The best data on employment in manufacturing are for urban China. The first column in table 1 shows that, excluding private firms and the self-employed, urban manufacturing employment soared from 32.4 million in 2000 to 52.4 million in 2014. But this is only part of the picture since by the early 2000s private firms and self-employed individuals were an increasingly important component of China's economy. Reflecting this development, the statistical authorities began to publish data on the sectoral distribution of workers in private firms and the self-employed. As shown in column 2, between 2003 and 2014 these urban manufacturing workers increased from 10.9 million to 27.2 million. Thus, as shown in columns 3 and 4, respectively, between 2003 and 2014 total urban manufacturing employment doubled and the share of the urban workforce employed in manufacturing rose from 15 to 20 percent. In addition, there are a significant number of manufacturing workers in rural areas, not reflected in the data in the table. Workers in private firms and self-employed engaged in manufacturing in rural areas rose from 14.5 million in 2003 to 23.6 million in 2014.

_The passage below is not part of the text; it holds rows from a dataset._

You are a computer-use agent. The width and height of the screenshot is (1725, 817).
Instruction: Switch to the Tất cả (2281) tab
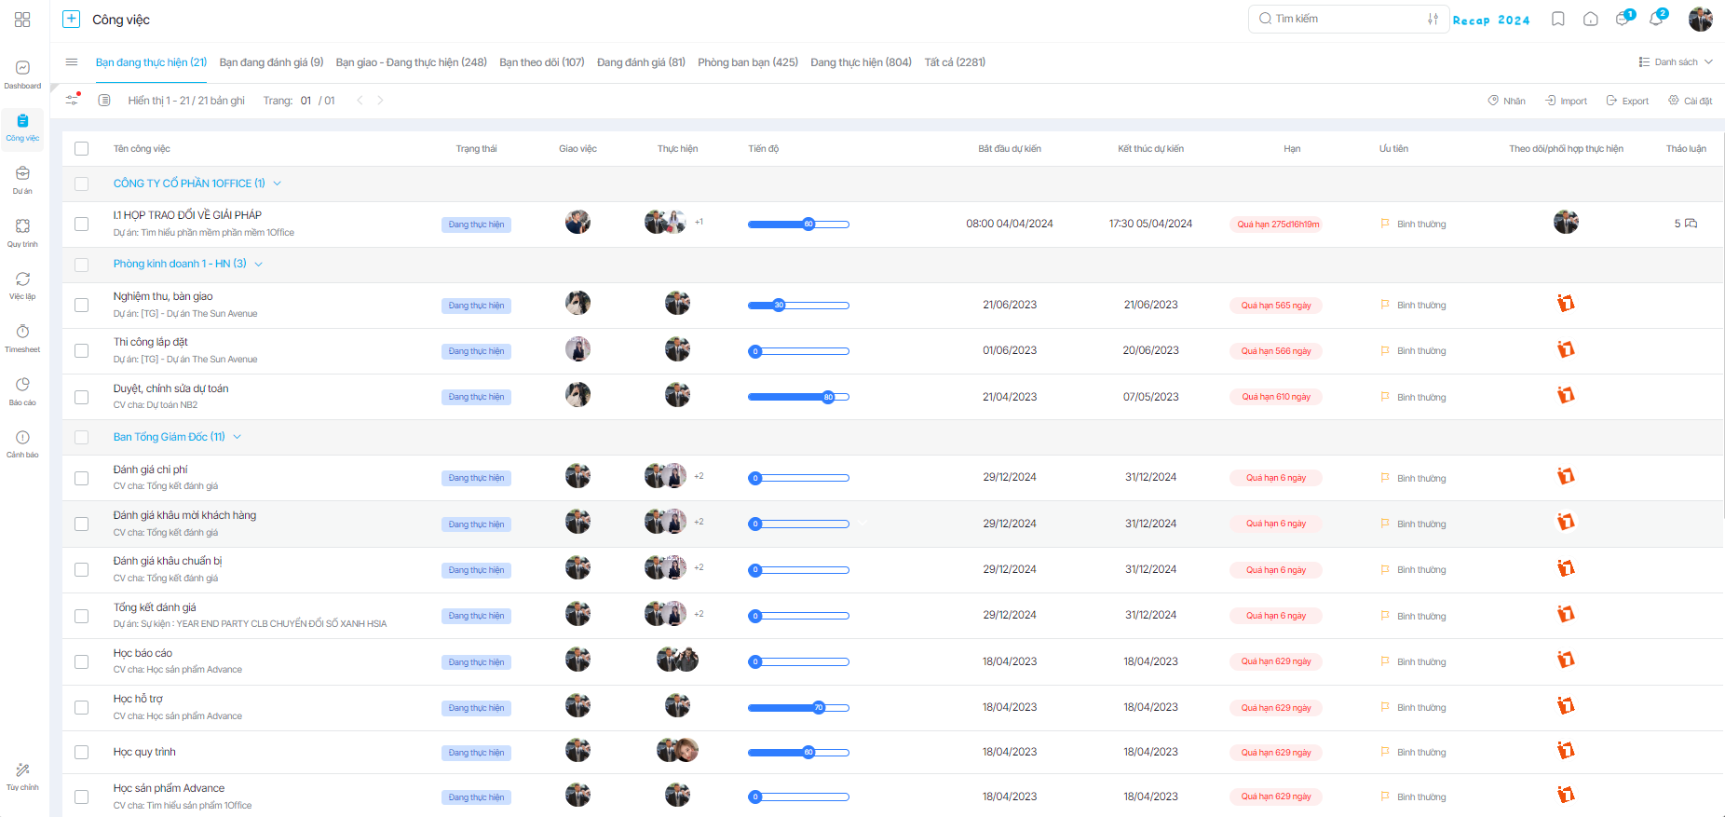point(955,62)
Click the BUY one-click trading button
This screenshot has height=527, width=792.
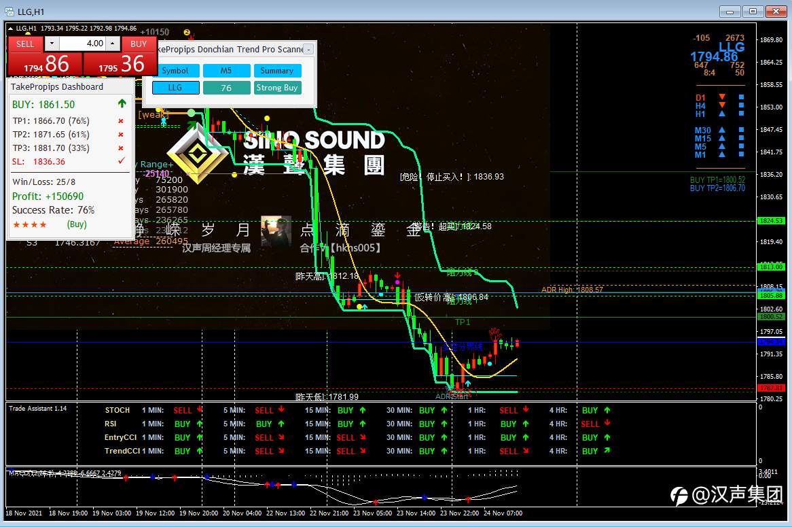[x=139, y=44]
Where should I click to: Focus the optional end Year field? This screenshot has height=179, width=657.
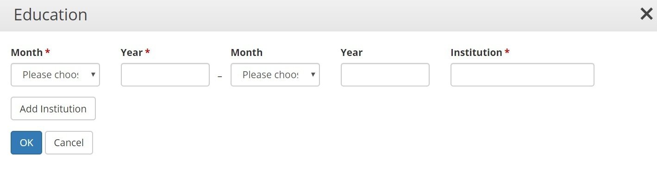(385, 74)
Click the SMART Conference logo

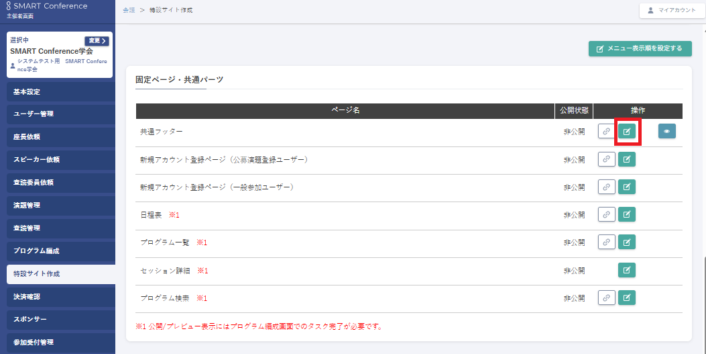coord(46,7)
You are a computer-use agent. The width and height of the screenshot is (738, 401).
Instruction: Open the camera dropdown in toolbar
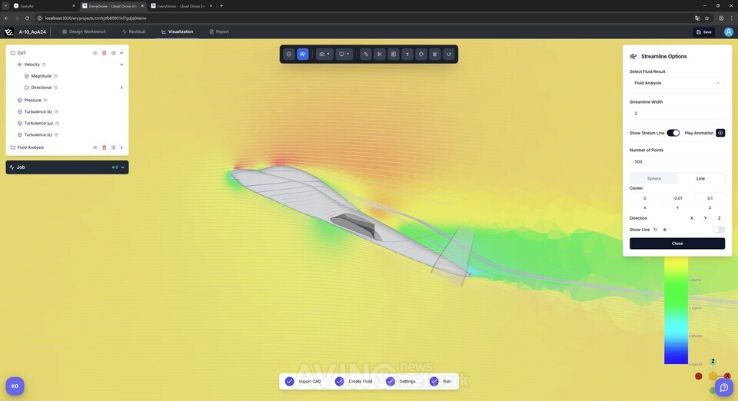[324, 54]
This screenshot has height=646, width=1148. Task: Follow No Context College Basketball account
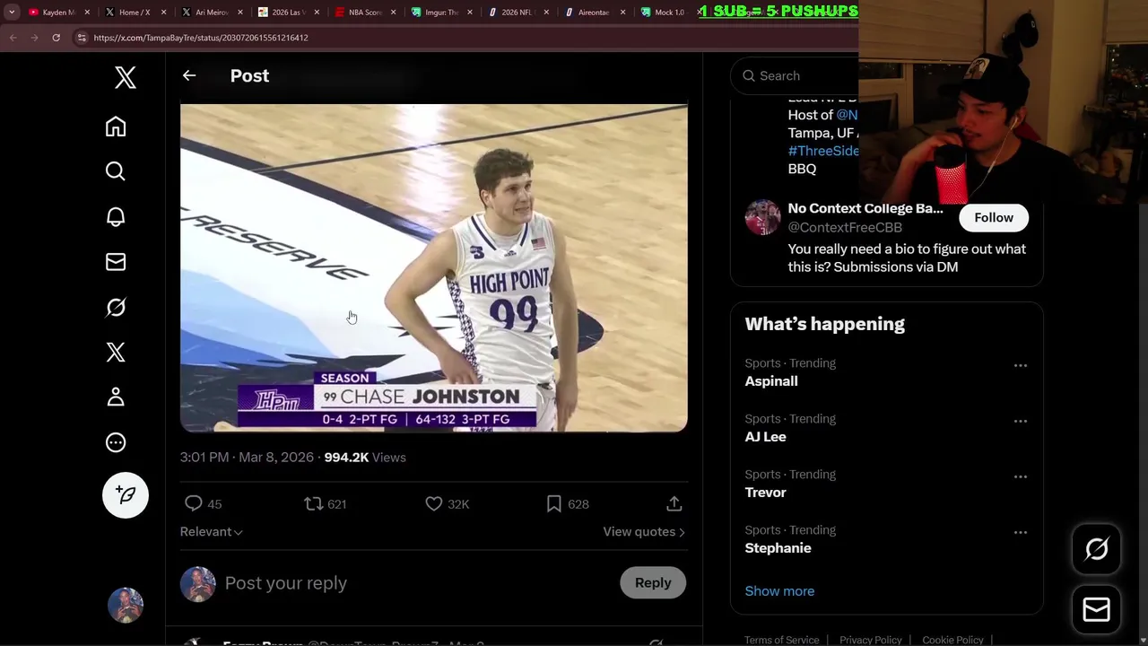tap(993, 218)
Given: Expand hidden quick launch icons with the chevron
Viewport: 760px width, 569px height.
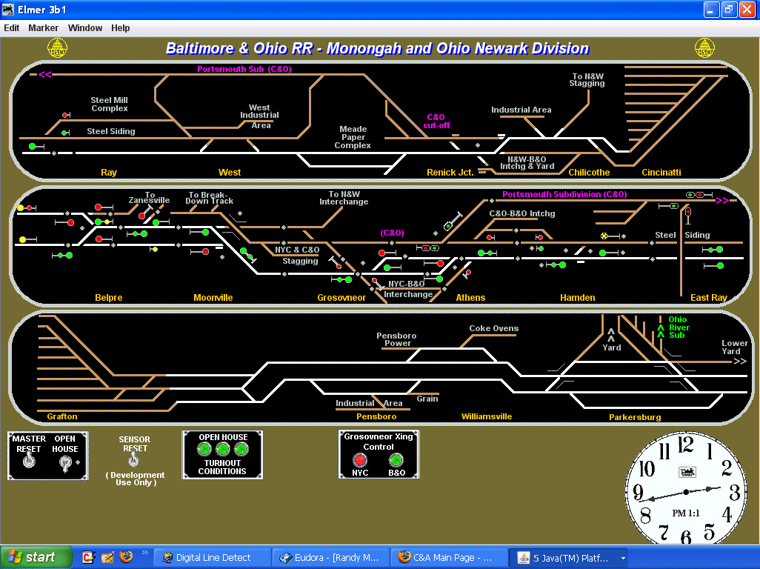Looking at the screenshot, I should (145, 551).
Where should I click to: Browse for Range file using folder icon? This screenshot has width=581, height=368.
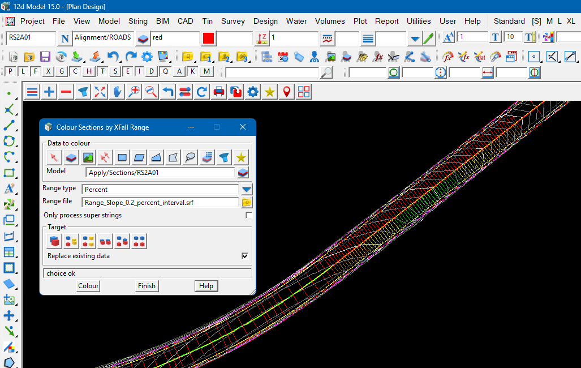coord(247,203)
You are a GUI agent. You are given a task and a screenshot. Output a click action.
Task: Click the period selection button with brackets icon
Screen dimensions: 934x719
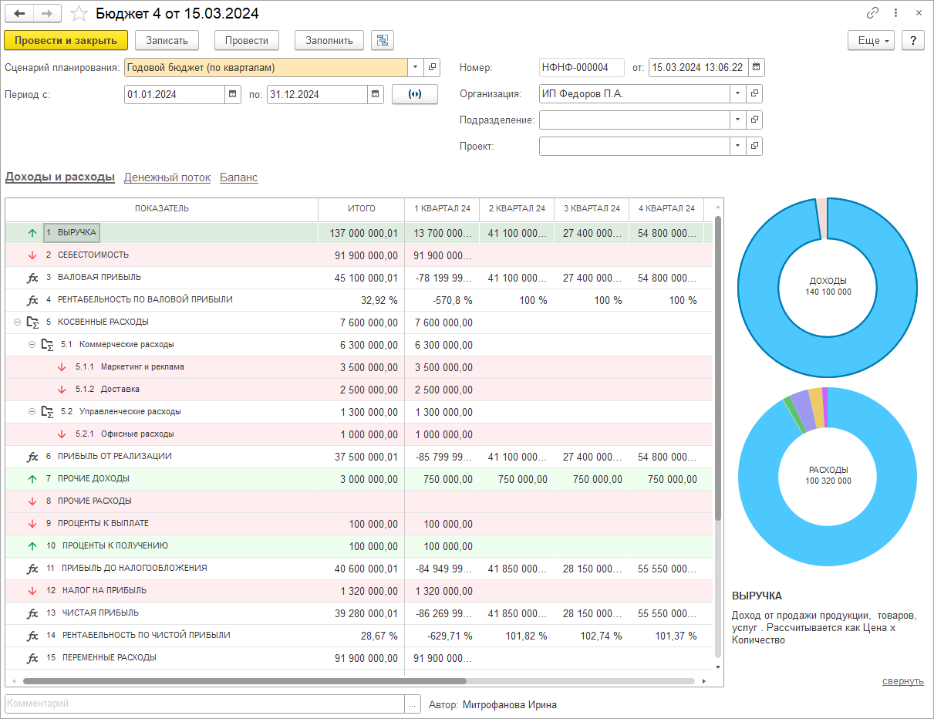point(414,94)
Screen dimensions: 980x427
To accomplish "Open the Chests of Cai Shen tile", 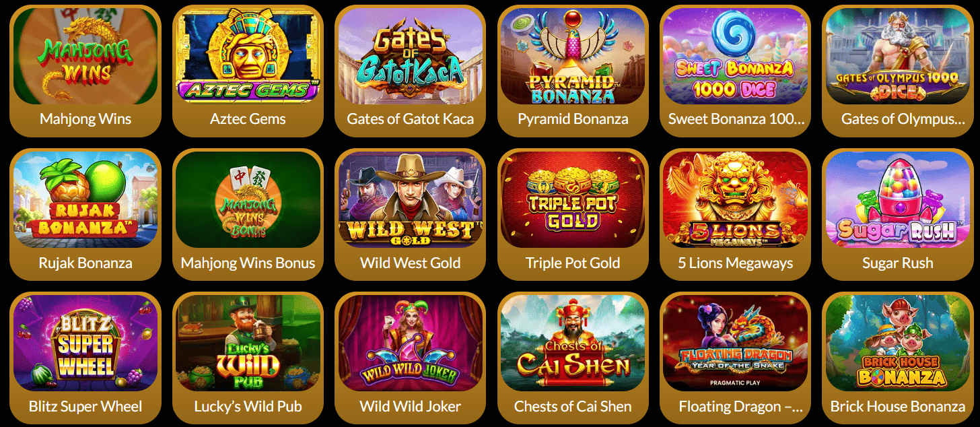I will [x=573, y=343].
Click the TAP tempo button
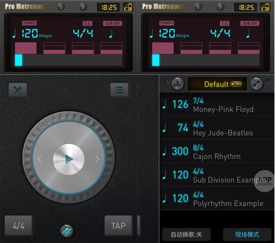Image resolution: width=275 pixels, height=243 pixels. tap(118, 226)
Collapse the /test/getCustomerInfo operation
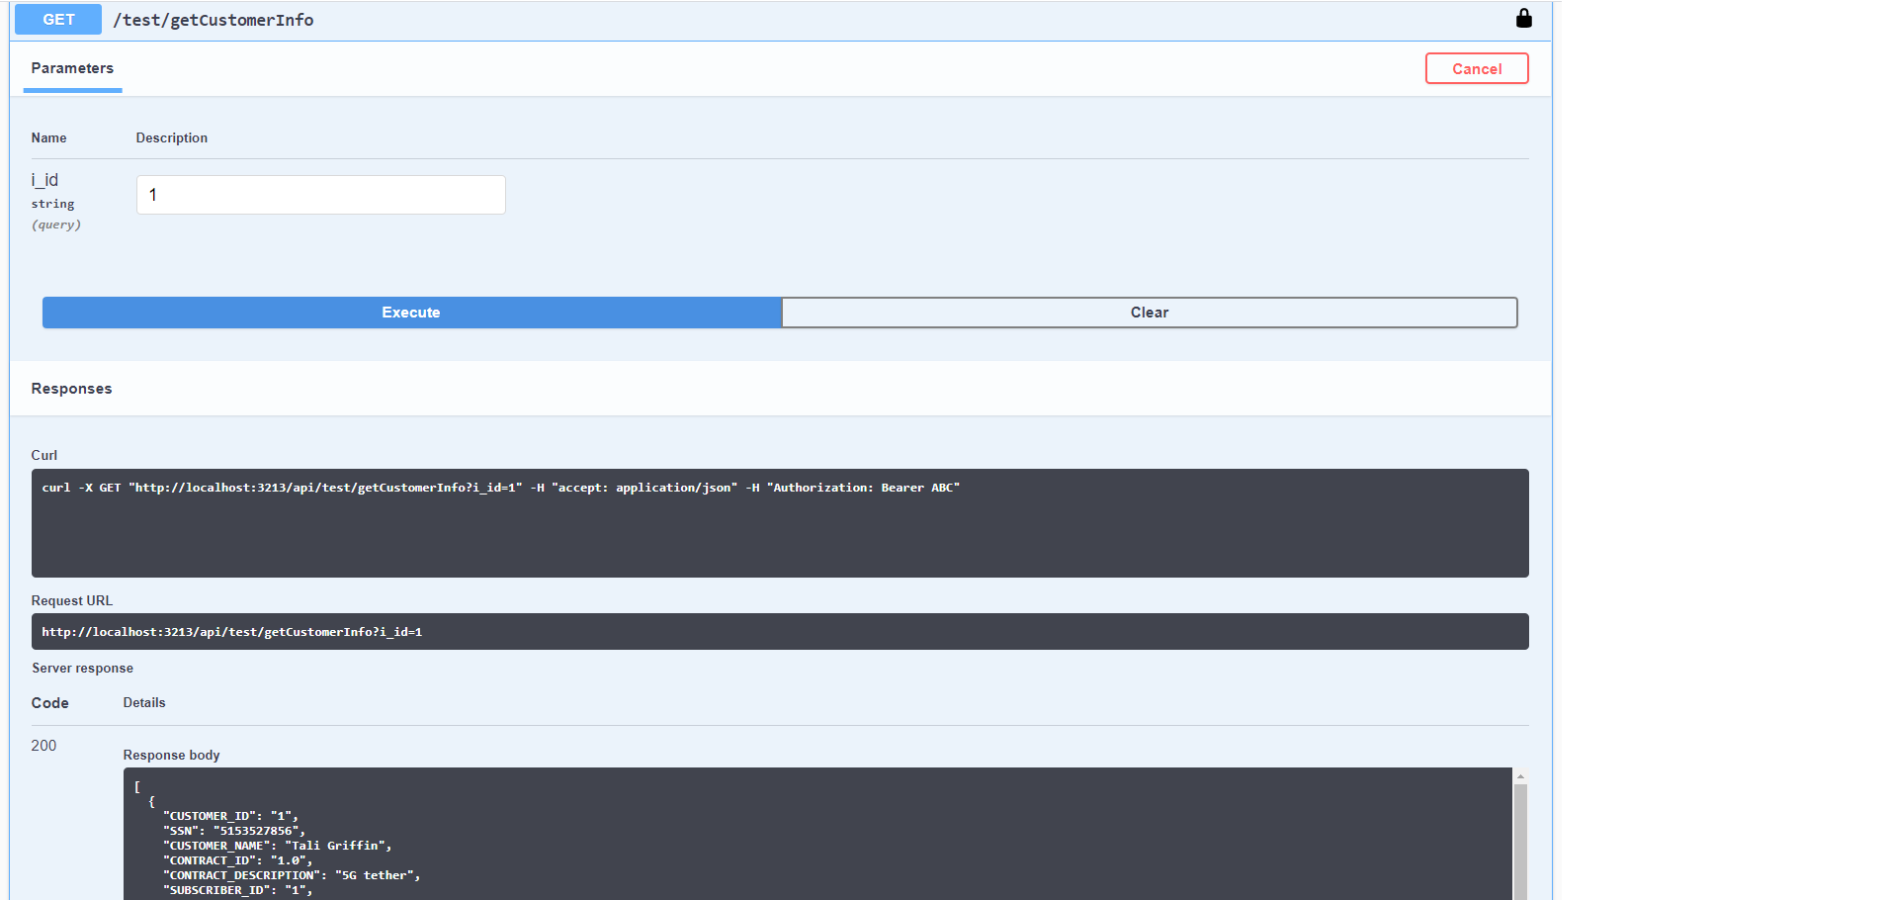 pyautogui.click(x=213, y=20)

Table 1 Urban manufacturing employment in China, 2000–2014 | ||||
Excluding Private and Self-employed | Private and Self-employed | Total | Share of Urban Employment | |
Year | (millions) | (millions) | (millions) | (percent) |
2000 | 32.40 | n.a. | n.a. | n.a. |
2001 | 30.10 | n.a. | n.a. | n.a. |
2002 | 29.07 | n.a. | n.a. | n.a. |
2003 | 28.99 | 10.85 | 39.84 | 15 |
2004 | 29.60 | 11.56 | 41.16 | 15 |
2005 | 30.96 | 13.30 | 44.26 | 16 |
2006 | 32.50 | 15.58 | 48.08 | 16 |
2007 | 33.58 | 17.52 | 51.11 | 17 |
2008 | 33.29 | 19.01 | 52.30 | 16 |
2009 | 33.80 | 19.84 | 53.65 | 16 |
2010 | 36.37 | 21.51 | 57.89 | 17 |
2011 | 40.88 | 22.91 | 63.80 | 18 |
2012 | 42.62 | 23.58 | 66.20 | 18 |
2013 | 52.58 | 24.84 | 77.42 | 20 |
2014 | 52.43 | 27.17 | 79.61 | 20 |
n.a. = not available |
Yet, labor productivity growth in manufacturing in China far exceeds that in the United States. Why does China not exhibit the trend of declining manufacturing employment as well? Several reasons are obvious.
- China is growing at a pace several times that of the United States and it is at a much lower level of per capita income than the United States and the other industrialized countries examined by Robert Lawrence. As a result, Chinese household consumption patterns, while beginning to change, are much more concentrated on goods rather than services, leading to strong growth of manufacturing output.
- China's growth over the past decade and a half has been driven largely by a high and rising share of investment in GDP, further compounding the demand for inputs produced in the manufacturing sector.
- Finally, the liberalization of the economy associated with China's entry into the World Trade Organization (WTO) in 2001 led to a huge surge in China's share of global exports and particularly its share of global manufacturing exports, which tripled from 6 percent in 2000 to 18 percent in 2012. In contrast, over the same period the US share fell by half, from 18 to 9 percent.
As a result of these factors, the pace of real growth of manufacturing output in China over the period we are examining was about eight times faster than in the United States. In short, the rapid rise in both domestic and foreign demand for Chinese manufactures swamped significant productivity gains, leading to a sizable increase in the share of workers employed in Chinese manufacturing over the last 10 to 15 years.
Note
1. Chinese Statistical Yearbook 2009, p. 116.